Matchmaking

November 12, 1987

BENAZIR BHUTTO, the 34-year-old Pakistani opposition leader, recently announced her agreement to a marriage arranged by her mother. The Oxford- and Harvard-educated Ms. Bhutto was quoted as saying, ``I don't think anyone in the West could understand it.'' For Bhutto, an arranged marriage seemed an answer to the difficulties inherent in a woman leader with great visibility attempting to meet a marriageable man in a Muslim society lacking any socially countenanced means for single men and women to meet. Her fianc'e's father, Hakim Ali Zadari, was a supporter of her own father, the late President Zulfikar Ali Bhutto. The Zadari family first suggested the marriage about a year ago.

I think Ms. Bhutto underestimates how close and how sympathetic to the institution of arranged marriages many in the West are. By custom, my own great-grandmother in Russia was originally betrothed while still a child. Her loving father quite atypically broke this engagement for her when she fell in love with a gymnasium classmate of her brother's.

Most parents of that era would have held to the original arrangements - but not because they were grasping for socially advantageous marriages.

Rather, parents expected that with their experience (and help of a matchmaker), they were better qualified than their child to find a suitable spouse. Parents who loved their child (as most parents do) looked for a match likely to make their child happy.
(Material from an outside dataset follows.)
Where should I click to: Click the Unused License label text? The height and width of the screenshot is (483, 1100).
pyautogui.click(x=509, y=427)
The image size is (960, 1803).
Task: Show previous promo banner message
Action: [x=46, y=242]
Jay Siegel, a former senior statistician of the United States Census Bureau and now a professor at Georgetown University's Population Center, once asked me, ``Do you really think our grandparents on average were less happy at the end of their lives than we with our love matches are?'' We both felt there was a lot of wisdom in the answer of the wife in ``Fiddler on the Roof'': ``If bearing your children and caring for you for 25 years is love, then I love you.''

The essence of arranged marriages persists everywhere in so-called modern society. Even today most people are understandable as a product of their family's culture and their own education. What they want and expect in a spouse and what they expect to offer is predictable and quite standardized within their milieu. If parents no longer locate a logical marriage candidate, other institutions take over. Even as the Japanese opt for ``love matches,'' they conveniently fall in love with the friends of their classmates or with their officemates.

How does this work in the United States? Well, while in graduate school at Cornell University, I shared an apartment with a middle-class college graduate from Manhattan. The next year I introduced her to an engineer from a middle-class family, Jewish, like my roommate's, on Long Island.

Two months later they were engaged. I asked her, ``Are you sure you're doing this because you are in love with him and not because he is so sociologically correct?'' Her wise answer I recall to this day:

``Did you ever stop to think that just because it's right, it's right?'' They recently celebrated their 18th anniversary.

With such agreement on the men's and women's roles, you get well-matched couples. The US in the 1970s experienced both the end of a consensus on marital roles and a phenomenal jump in intermarriage rates between different ethnic and racial groups. Some of these marriages have endured; many others have failed. Predictability in either matching mates or foreseeing future happiness declined sharply.

In a more traditional society there may be less individual freedom but more satisfaction from fulfilling a known role. So when Benazir Bhutto announced she will marry a man of similar education and of a family known to her own, the decision was understandable.

B. Meredith Burke is a demographer and economist.